What is KYC and why does KYC Banking matter?

When it comes to KYC rules, financial institutions are being held to increasingly greater standards. They’ll have to pay more money to comply with KYC or face severe fines. Almost any business, platform, or organization that interacts with a financial institution to create an account or conduct transactions will be required to comply with these KYC banking rules.

What is KYC in banking?

KYC stands for “Know Your Consumer,” and it is a standard due diligence technique used by financial institutions and other financial services firms to analyze and monitor customer risk as well as to authenticate a customer’s identity. KYC banking ensures that a consumer is who they say they are.

Clients must supply credentials that establish their identity and address in order to use KYC banking. ID card verification, facial verification, biometric verification, and/or document verification are examples of KYC verification credentials. Utility bills are one example of acceptable proof of address documents.

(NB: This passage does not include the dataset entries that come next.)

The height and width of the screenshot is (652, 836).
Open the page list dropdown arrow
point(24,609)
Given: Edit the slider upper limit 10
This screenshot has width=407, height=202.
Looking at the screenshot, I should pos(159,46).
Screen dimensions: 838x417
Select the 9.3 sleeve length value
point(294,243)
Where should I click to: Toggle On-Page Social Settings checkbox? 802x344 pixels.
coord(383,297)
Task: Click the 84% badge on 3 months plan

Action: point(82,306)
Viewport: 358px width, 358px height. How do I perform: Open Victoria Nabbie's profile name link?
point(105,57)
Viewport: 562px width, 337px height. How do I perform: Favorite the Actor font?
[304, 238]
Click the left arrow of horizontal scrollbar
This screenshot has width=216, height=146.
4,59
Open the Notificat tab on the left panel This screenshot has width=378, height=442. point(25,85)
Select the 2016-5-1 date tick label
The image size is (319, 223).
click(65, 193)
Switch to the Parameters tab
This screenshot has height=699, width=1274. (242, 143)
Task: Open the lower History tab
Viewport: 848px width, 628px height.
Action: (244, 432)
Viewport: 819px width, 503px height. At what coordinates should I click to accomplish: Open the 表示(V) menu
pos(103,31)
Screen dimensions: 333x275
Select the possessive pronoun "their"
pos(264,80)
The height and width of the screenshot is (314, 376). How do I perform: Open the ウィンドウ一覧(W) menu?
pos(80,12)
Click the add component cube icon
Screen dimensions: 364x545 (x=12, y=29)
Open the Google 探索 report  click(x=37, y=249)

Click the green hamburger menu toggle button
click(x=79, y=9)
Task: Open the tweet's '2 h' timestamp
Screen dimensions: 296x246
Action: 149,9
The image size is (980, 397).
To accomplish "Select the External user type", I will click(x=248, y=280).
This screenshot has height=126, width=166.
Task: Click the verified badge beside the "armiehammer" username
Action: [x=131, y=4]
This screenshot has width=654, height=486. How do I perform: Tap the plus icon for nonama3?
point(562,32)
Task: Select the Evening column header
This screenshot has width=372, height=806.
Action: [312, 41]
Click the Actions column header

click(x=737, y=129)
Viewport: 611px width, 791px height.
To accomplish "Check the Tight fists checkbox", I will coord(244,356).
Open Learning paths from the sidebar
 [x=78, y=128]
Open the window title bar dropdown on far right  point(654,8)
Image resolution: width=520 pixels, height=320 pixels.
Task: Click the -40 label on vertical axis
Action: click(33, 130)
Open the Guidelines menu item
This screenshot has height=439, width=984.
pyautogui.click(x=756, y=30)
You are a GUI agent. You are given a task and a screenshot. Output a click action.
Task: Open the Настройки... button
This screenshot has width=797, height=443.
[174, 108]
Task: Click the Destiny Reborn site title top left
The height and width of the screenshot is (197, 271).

KYC is an important method for identifying client risk and whether or not the consumer can fulfill the KYC requirements for bank to utilize their services. Anti-Money Laundering (AML) requirements must also be followed. Financial organizations must verify that their customers are not utilizing their services to engage in illegal activity.

Why is KYC important?

Financial institutions are obligated by law to use KYC banking to verify a customer’s identification and detect risk indicators. Identity theft, money laundering, financial fraud, terrorism financing, and other financial crimes may all be prevented through KYC measures. Noncompliance might result in severe consequences. To combat identity theft, money laundering, and financial crime, current KYC banking procedures take a risk-based approach:

Identity Theft: 

KYC banking is a service that allows financial organizations to verify a customer’s legal identification. This can help prevent phony accounts and identity fraud caused by counterfeit or stolen papers. 

Money Laundering: 

Dummy accounts at banks are used by both organized and disorganized criminal groups to keep funds for drugs, human trafficking, smuggling, racketeering, and other crimes. These illegal sectors try to evade suspicion from a KYC bank by distributing the money across a large number of accounts. 

Financial Fraud: 

KYC banking is intended to prevent fraudulent financial activity such as applying for a loan using fake or stolen identification and then receiving funds through fraudulent accounts. 

What’s the difference between AML and KYC?

AML (anti-money laundering) is the legal and regulatory framework that financial institutions must adhere to in order to prevent money laundering. AML differs from KYC (know your customer) which refers to validating a customer’s identification and is an important aspect of the entire anti-money laundering framework.

Financial organizations are in charge of designing their own KYC solutions. However, AML regulation varies by jurisdiction or nation, necessitating the development of KYC procedures that adhere to each set of AML criteria.

Uses of KYC and Its variety of purposes

Examples of KYC triggers include the following:

  • Unusual business transactions
  • Changes to the client KYC verification or new information
  • Changes in the nature of a client’s company Changes in the client’s occupation
  • Adding additional people to a party’s account

A bank, for example, could identify specific risk elements including frequent wire transfers and overseas transactions as a consequence of initial due diligence and continuous monitoring.

What are KYC requirements?

Proof of identification with a photograph and proof of residence are the two fundamental KYC documents that are required. These are needed to verify one’s identification while creating an account, such as a savings account, fixed deposit, mutual fund, or insurance policy.

The following is a list of documents that are generally recognized as standard forms of identification:

  • PAN (Personal Identification Number) card
  • Voter identification card
  • Valid driver’s license
  • a letter from a well-known public official or public servant
  • A picture is included in the bank passbook.
  • An employee identification card from a publicly traded corporation or a government agency.
  • ISC, CBSE, and other university or educational board identification cards

The following is a list of commonly used identification documents that are accepted as standard evidence of address:

  • Passport
  • Voter identification card
  • Valid driver’s license
  • Not more than six months old electricity or telephone bill
  • Statement of bank account
  • a gas bill or a consumer’s gas connection card
  • a letter from a recognized governmental official or employee
  • Statement from a credit card
  • Deed to acquire a home
  • Lease agreement and receipts for the previous three months’ rent
  • For evidence of residency, an employer’s certificate is required.

Conclusion

Regulations governing know-your-customer (KYC) have far-reaching ramifications for both customers and financial organizations. When engaging with a new customer, financial institutions must adhere to KYC regulations. Financial crime, money laundering, terrorism funding, and other sorts of unlawful financial behavior are all prohibited under these rules. 

Money laundering and terrorist funding frequently use anonymously established accounts, and the increasing focus on KYC legislation has resulted in more questionable transactions being reported. A risk-based approach to KYC can assist reduce the risk of fraudulent activity and improving customer satisfaction.